O grande problema da terapia aversiva vista no filme foi a completa eliminação do impulso agressivo, ao invés de um moderamento do mesmo, e a situação incapacitante em que o reflexo condicionado à agressão deixava o indivíduo, impedindo que esse recorresse à fuga de tal situação, quando a esquiva não fosse possível. A técnica Ludovico aleijou psicologicamente o protagonista.

O abuso da punição por diferentes indivíduos, quando a modalidade de punição negativa é usada recorrentemente, também está presente no decorrer filme. O protagonista já havia cumprido um certo tempo de prisão, e teria sua capacidade defensiva maculada, quando implorou para que não prejudicassem seu gosto por música clássica, ao que o cientista respondeu “que este poderia ser o elemento punitivo.” Mais adiante, na demonstração para políticos e para administradores institucionais, o protagonista é novamente punido, vindo a ser punido outra vez ao chegar em casa, e mais uma vez quando é capturado por uma de suas vítimas.

Não sou um defensor dos malfeitores, assim como os defensores dos direitos humanos também não são. Quero um mundo seguro e melhor para todos, uma sociedade justa e harmoniosa; e é justamente por isso que quero mecanismos legais que não piorem aqueles que cometeram delitos mas, tendo consciência da realidade legal do país, de que esses indivíduos voltarão às ruas mais cedo ou mais tarde, que eles pelo menos tenham a chance de uma recuperação, ou que recebam os cuidados cabíveis quando tal recuperação não for possível. Se eu tivesse que responder à pergunta clássica daqueles que defendem penas cada vez mais duras, do “e se fosse com um ente amado, com alguém da tua família?”, eu admitira desconhecer a minha reação, mas caso eu não tivesse a coragem de fazer justiça com as minhas próprias mãos e depois arcar com as conseqüências legais das minhas ações – que fossem consqüências justas ou injustas, eu estaria sendo duplamente covarde se esperasse que o instrumento coercitivo do governo agisse com iniqüidade ou me sentisse vingado com isso.

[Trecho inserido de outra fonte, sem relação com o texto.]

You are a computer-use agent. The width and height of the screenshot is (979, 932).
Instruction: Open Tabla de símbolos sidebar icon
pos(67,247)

Ironicamente, foi uma das vítimas do protagonista que promoveu sua recuperação instantânea durante um procedimento de punição negativa, ao fazer com que ele tentasse suicídio.

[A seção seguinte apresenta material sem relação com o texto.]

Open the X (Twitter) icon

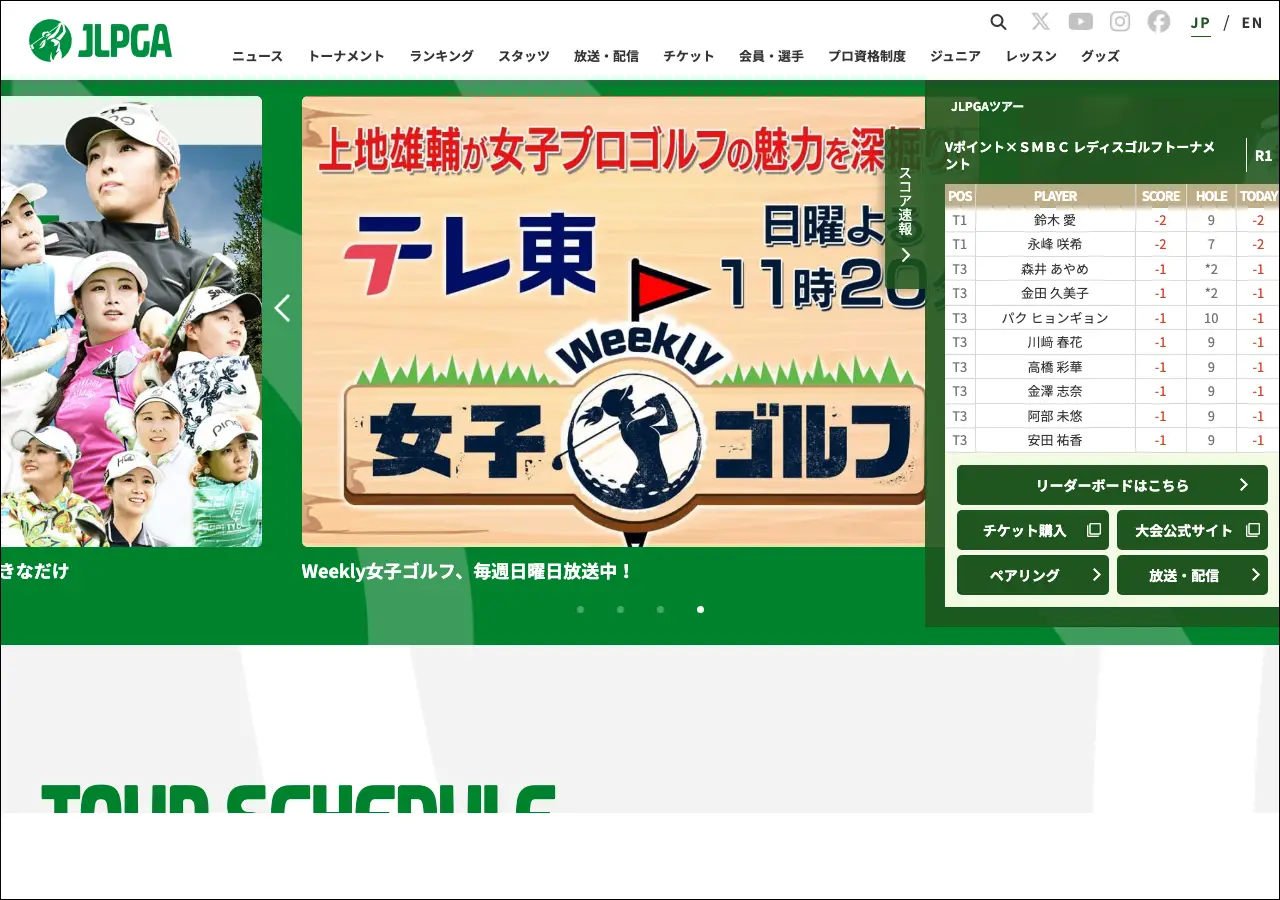coord(1040,22)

Seres humanos e sociedades fazem parte de um processo cíclico que se move pra frente e para trás no tempo, entre a bondade e a maldade, o totalitarismo e a liberdade.”

Anthony Burgess

6 comentários:

Unknown disse...

Adorei este post...me ajudou em uma atividade para aula de Psicologia cognitiva.
Obrigada!!

vinicius disse...

Excelente post, bem amplo e esclarecedor. Não tinha ideia como começar a minha pesquisa e o seu post me ajudou do começo ao fim. Muito obrigado.

Unknown disse...

Perfeito. Assisti o filme, mas me faltavam palavras para descrever minha interpretação e entrega de um trabalho. Muito obrigada!

Unknown disse...

ÓTIMO post!!! Também me ajudou muito com um trabalho do meu curso.

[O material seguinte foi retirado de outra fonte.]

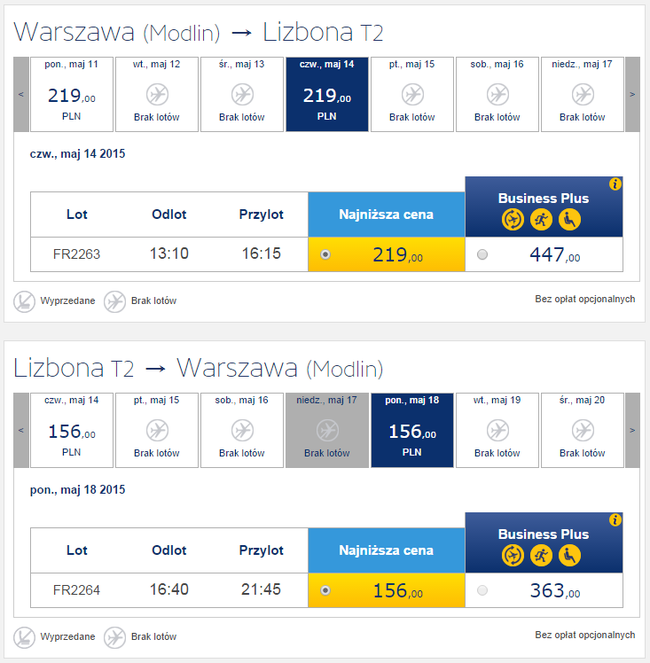Choose the 363,00 Business Plus fare radio

coord(482,591)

Psicólogo Cláudio Drews disse...

Oi Ana Laura! Relendo o post nos dias atuais, devo dizer que nem acho tão bom. Existem vieses claros nele. Mantenho estes posts como testemunha da minha caminhada na Psicologia. Mas que bom que você gostou. Grande abraço!

Psicólogo Cláudio Drews disse...

Oi Ana Laura! Relendo o post nos dias atuais, devo dizer que nem acho tão bom. Existem vieses claros nele. Mantenho estes posts como testemunha da minha caminhada na Psicologia. Mas que bom que você gostou. Grande abraço!